Francis was born in Gando, a small village in Bourkina Faso. As the child of the village chief, his father wanted him literate to help him read, translate and reply his letters. This also made him the first child in the village to be sent to school and as Gando had no schools, Francis was sent to live with his uncle in Ouagadougou at the age of 7. According to sources, Francis would return home for his vacation periods and when it was time for him to leave, the entire community would give him some money as a parting gift as a way of investing in his education so he returns to make life better for them.
After Francis finished ‘secondary school’, he became a carpenter and received a scholarship from the Carl Duisberg Society in 1985 to do an apprenticeship in Germany. He gained admission after the apprenticeship to study architecture at the Technical University of Berlin. It was during this time that he began working on improving the life of the people in Gando. In 1998, he set up the Schulbausteine für Gando – “Building Blocks for Gando” (now Kéré Foundation) to fund the construction of a primary school for his village.
He designed the building by combining the knowledge he had acquired from school and traditional building methods from his home country. He completed his studies and built the first school in Gando as his diploma project in 2004 for which he won the Aga Khan Award for Architecture.
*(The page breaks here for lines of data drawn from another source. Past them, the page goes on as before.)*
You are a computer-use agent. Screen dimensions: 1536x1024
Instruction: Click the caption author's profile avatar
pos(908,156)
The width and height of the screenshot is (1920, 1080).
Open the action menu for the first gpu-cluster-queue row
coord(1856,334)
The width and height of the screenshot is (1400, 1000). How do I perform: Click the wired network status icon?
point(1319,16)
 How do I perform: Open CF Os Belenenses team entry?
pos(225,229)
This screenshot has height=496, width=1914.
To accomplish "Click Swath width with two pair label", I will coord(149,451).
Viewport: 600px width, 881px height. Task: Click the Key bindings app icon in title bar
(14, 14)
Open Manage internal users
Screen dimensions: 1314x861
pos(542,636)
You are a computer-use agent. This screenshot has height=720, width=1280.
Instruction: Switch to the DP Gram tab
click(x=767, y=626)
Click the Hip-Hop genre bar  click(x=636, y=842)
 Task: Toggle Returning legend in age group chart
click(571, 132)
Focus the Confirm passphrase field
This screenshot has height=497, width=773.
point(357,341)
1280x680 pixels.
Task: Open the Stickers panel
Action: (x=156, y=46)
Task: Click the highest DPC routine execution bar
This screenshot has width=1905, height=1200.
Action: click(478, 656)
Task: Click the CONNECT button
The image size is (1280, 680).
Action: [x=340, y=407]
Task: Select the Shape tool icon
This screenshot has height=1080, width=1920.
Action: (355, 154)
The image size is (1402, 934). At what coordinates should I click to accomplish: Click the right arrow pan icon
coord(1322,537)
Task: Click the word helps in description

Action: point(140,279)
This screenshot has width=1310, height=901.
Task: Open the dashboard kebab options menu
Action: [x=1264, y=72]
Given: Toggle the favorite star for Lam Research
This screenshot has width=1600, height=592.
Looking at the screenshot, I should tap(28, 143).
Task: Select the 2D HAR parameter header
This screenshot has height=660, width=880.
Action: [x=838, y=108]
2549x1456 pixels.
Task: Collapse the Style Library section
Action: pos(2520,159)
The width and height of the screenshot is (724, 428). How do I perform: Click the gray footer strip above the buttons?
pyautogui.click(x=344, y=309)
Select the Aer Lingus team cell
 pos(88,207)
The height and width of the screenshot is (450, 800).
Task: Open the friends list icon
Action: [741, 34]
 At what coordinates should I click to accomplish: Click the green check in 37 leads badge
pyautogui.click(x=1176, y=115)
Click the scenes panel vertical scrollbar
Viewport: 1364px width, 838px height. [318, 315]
The building immediately accosted the attention of the international architecture community with its beauty and functionality and opened the doors for Francis to do more through Kéré Architecture, his company.
Francis has undertaken projects in various countries including Burkina Faso, Mali, Germany, the United States, Kenya, and Uganda. In 2017, the Serpentine Galleries commissioned him to design the Serpentine Pavilion in London. He also designed the National Assembly buildings of his home country of Burkina Faso and Benin. He has designed and built Secondary schools, lecture halls, health centres among others drawing inspiration from nature and sustainable practices. He is also the brain behind the colourful cones at the 2019 Coachella festival.
He has held professorships at the Harvard Graduate School of Design, Yale School of Architecture and the Swiss Accademia di Architettura di Mendrisio. In 2017 he accepted the professorship for “Architectural Design and Participation” at TU München in Germany.